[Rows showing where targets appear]

########################################

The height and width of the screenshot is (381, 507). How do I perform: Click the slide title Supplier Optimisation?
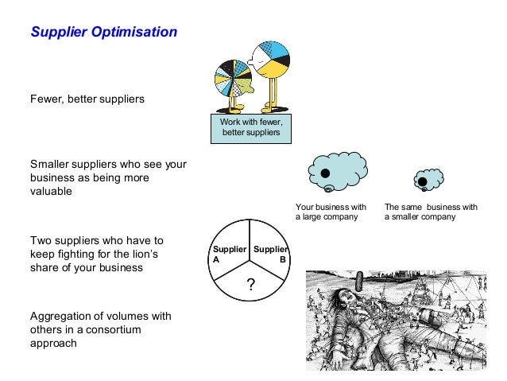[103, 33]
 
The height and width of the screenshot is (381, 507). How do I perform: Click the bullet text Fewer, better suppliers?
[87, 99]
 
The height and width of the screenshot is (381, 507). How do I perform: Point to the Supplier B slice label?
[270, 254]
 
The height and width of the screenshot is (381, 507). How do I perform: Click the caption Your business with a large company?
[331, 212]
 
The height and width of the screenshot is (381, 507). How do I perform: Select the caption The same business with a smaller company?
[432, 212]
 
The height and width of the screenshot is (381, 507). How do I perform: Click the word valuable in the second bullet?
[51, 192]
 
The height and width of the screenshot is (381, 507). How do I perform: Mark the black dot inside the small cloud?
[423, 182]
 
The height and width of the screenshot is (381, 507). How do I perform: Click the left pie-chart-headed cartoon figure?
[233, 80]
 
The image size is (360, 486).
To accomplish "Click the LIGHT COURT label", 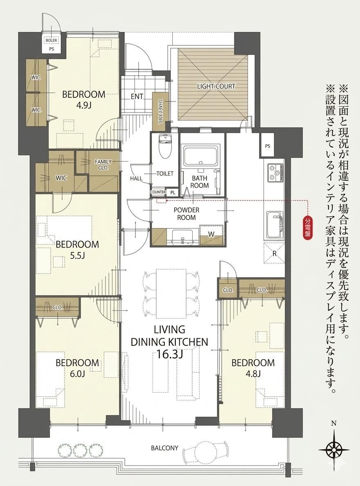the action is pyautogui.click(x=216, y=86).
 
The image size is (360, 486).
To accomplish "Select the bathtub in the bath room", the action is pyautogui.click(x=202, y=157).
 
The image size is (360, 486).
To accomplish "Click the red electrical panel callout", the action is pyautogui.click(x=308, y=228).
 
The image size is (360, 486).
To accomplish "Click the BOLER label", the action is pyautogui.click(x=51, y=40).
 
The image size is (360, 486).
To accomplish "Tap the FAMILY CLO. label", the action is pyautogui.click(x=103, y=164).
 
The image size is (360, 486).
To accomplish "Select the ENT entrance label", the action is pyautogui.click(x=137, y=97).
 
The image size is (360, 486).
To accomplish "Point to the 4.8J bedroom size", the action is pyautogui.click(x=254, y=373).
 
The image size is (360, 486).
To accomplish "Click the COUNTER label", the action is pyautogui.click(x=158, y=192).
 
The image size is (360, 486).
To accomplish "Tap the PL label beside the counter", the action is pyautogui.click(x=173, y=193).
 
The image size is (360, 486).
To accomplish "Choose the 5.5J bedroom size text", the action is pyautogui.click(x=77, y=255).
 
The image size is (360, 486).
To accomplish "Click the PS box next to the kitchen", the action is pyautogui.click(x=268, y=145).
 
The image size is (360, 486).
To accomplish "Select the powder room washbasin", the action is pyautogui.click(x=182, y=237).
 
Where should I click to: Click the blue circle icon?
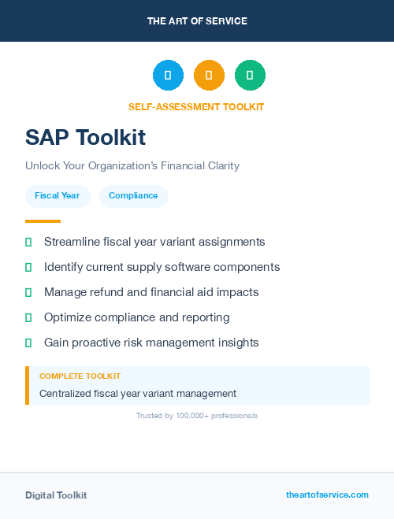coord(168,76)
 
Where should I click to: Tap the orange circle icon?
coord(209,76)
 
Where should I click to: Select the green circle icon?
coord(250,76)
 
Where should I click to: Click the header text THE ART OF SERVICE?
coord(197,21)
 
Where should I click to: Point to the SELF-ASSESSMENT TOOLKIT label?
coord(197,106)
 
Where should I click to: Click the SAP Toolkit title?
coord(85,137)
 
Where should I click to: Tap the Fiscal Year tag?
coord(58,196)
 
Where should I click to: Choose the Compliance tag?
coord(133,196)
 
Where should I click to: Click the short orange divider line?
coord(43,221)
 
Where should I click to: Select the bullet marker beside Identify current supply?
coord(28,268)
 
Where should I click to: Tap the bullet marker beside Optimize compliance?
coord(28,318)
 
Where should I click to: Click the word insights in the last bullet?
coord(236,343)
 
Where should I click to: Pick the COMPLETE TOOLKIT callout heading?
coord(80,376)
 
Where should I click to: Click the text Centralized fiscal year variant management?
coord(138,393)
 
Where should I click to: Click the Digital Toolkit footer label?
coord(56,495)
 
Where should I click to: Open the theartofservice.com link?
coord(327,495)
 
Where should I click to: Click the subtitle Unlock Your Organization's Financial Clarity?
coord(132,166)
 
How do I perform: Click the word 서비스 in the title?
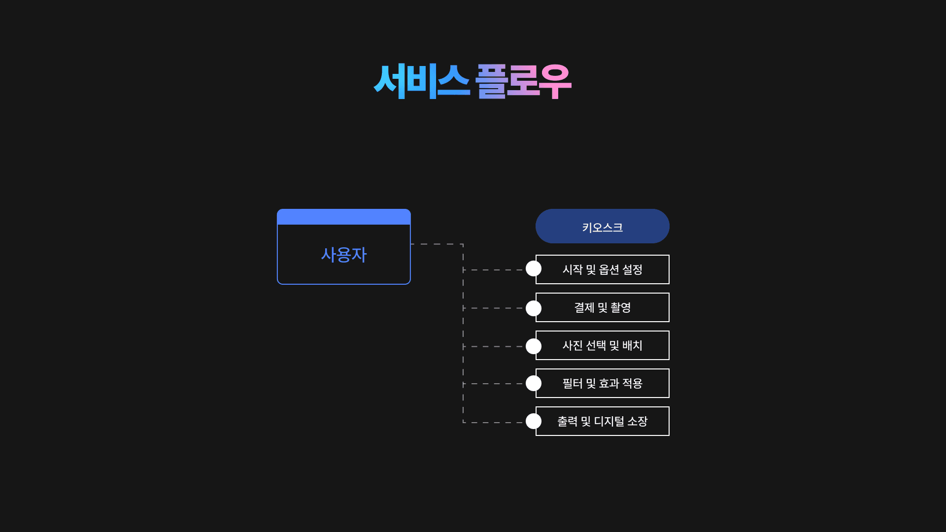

########################################

> [Task directions] Pull out every line from the items above that contains the word "circle". Letter case counts.

> [Written solution]
Where should I click to: Click the blue circle icon?
Where should I click to: Tap the orange circle icon?
Where should I click to: Select the green circle icon?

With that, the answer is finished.